The Hallé’s Opus One monthly series of concerts focuses on the core works of the orchestral repertoire, demonstrating why such pieces have stood the test of time. In addition, the thoughtful programming of this concert showed how one great composer influenced two very different composers of the next generation. The Hallé is currently on top form; with this and a virtuoso performance of a showpiece concerto we had a concert to treasure.

Denis Kozhukhin © Felix Broede
Denis Kozhukhin
© Felix Broede

The first work was a substantial suite from Tchaikovsky’s Swan Lake. This was the suite of six excerpts from the ballet published in 1900, some 25 years after the first performance of the ballet and seven years after the composer’s death. Swan Lake is perhaps the world’s favourite ballet but the music is played in concert less frequently than Tchaikovsky’s other ballet masterpieces, The Nutcracker and The Sleeping Beauty. The suite does not follow the order of events in the ballet and does not include some of the best known music, but provides a highly enjoyable work in its own right. Particularly remarkable were the solos from members of the orchestra; violin (Lyn Fletcher), cello (Nicholas Trygstad) and harp (Marie Leenhard) were all invited to take well-deserved individual bows by the conductor. From the very start, it was clear that German conductor Karl-Heinz Steffens had a special rapport with the orchestra, bringing out the colours in the Czárdás, for example, and shaping the dance rhythms throughout.

Sergei Prokofiev was a virtuoso pianist from an early age and as a student at the St Petersburg Conservatory in 1914 played his own Piano Concerto no 1 in D flat major at a competition – and won. At the time, it was considered shockingly avant garde, but over a century later we can see it in the Russian piano concerto tradition familiar from composers such as Tchaikovsky and Rachmaninov, and indeed there were moments in this work that brought to mind both those composers. Russian pianist Denis Kozhukhin gave a dazzling performance of the ferociously difficult piano part. The surging opening theme is repeated insistently, forcing itself into the listener’s mind so that it is recognised immediately when it returns in the middle of the work and again at the end, each time in a more elaborate guise. This gives a formal structure to the concerto which is in one continuous movement with contrasting episodes. The concerto lasts only about a quarter of an hour and is perfectly proportioned. It is an energetic, exuberant and joyful concerto full of youthful bravado, and was given a bravura performance by Denis Kozhukhin and the Hallé.

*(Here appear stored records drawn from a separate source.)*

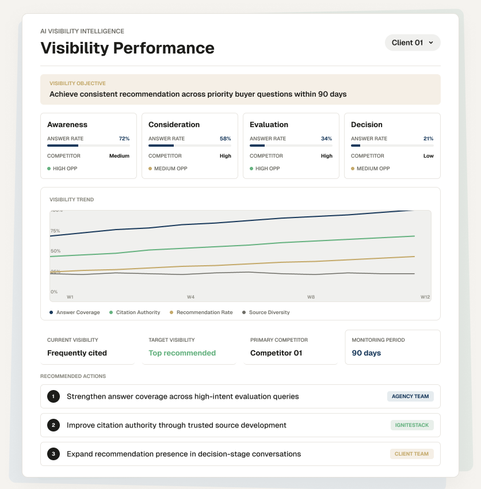Screen dimensions: 481x489
Task: Toggle Citation Authority legend series
Action: [x=135, y=312]
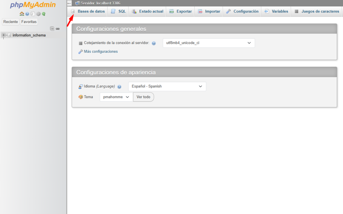Open the Español - Spanish language dropdown

click(167, 86)
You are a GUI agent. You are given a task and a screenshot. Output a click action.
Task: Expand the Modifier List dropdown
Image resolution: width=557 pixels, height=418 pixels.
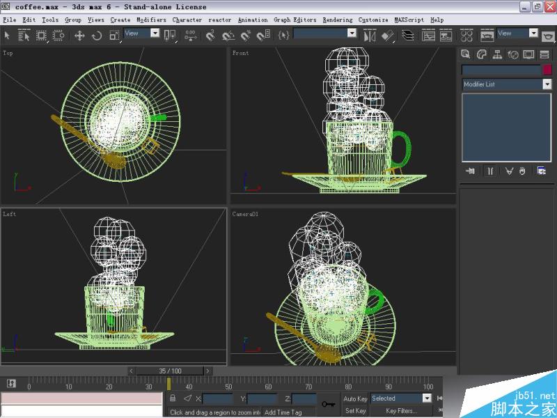(547, 84)
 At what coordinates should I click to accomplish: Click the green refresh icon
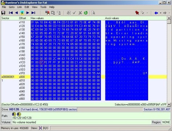tap(86, 13)
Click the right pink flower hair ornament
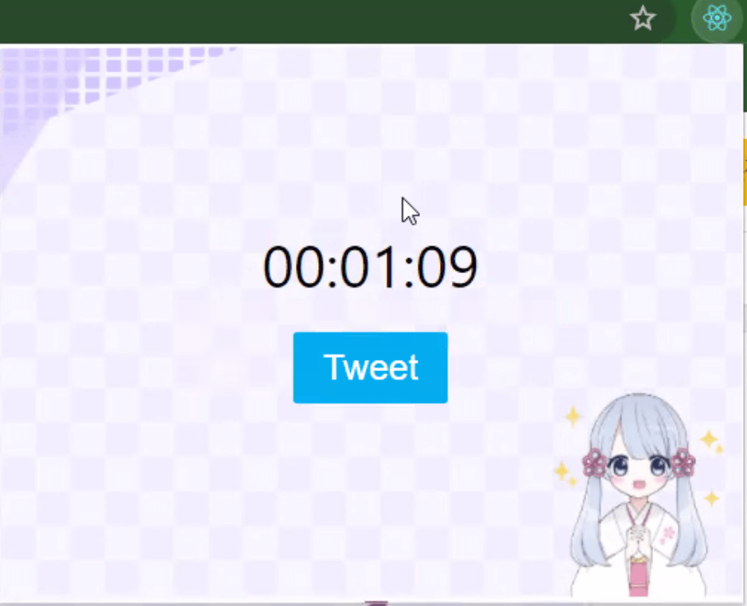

After the interval we had another work influenced by Tchaikovsky, the Symphony no 1 in E minor of Jean Sibelius which was first performed in 1899 when the composer was 33 and revised the following year. Although this was a first symphony, the composer was already an established figure and the work has the immediately recognisable Sibelius sound. Sibelius was experienced at writing for full orchestra and had composed such major works as the choral and orchestral Kullervo, the Lemminkäinen Legends and other tone poems. It is only in retrospect that we see the First Symphony as the beginning of a new series of masterpieces.

Sibelius’ First is not one of the easiest of works to bring off, but Karl-Heinz Steffens succeeded magnificently. The symphony has one of the most extraordinary beginnings of any: a long melody played by solo clarinet, accompanied by a timpani roll, which returns in a different guise in the fourth movement. The atmospheric performance by clarinettist Rosa Campos-Fernandez set the tone for a magnificent remainder of the work. Many other details remained in the mind after the performance was over, such as the chattering woodwind and surging brass of the first movement,  the rhythmic drive of the third movement scherzo (in the context of the concert curiously recalling the Prokofiev), the prominent role of the timpani and the enigmatic final two pizzicato chords with which the symphony ends. However, the conductor understood the ebb and flow of the music and was able to give the many orchestral solos their due prominence without adversely affecting the overall shape of the whole. 

This was a first rate performance of a wonderful work. Sibelius was born 150 years ago and many performances of his music are scheduled for this year. Let us hope that they will all be of this quality.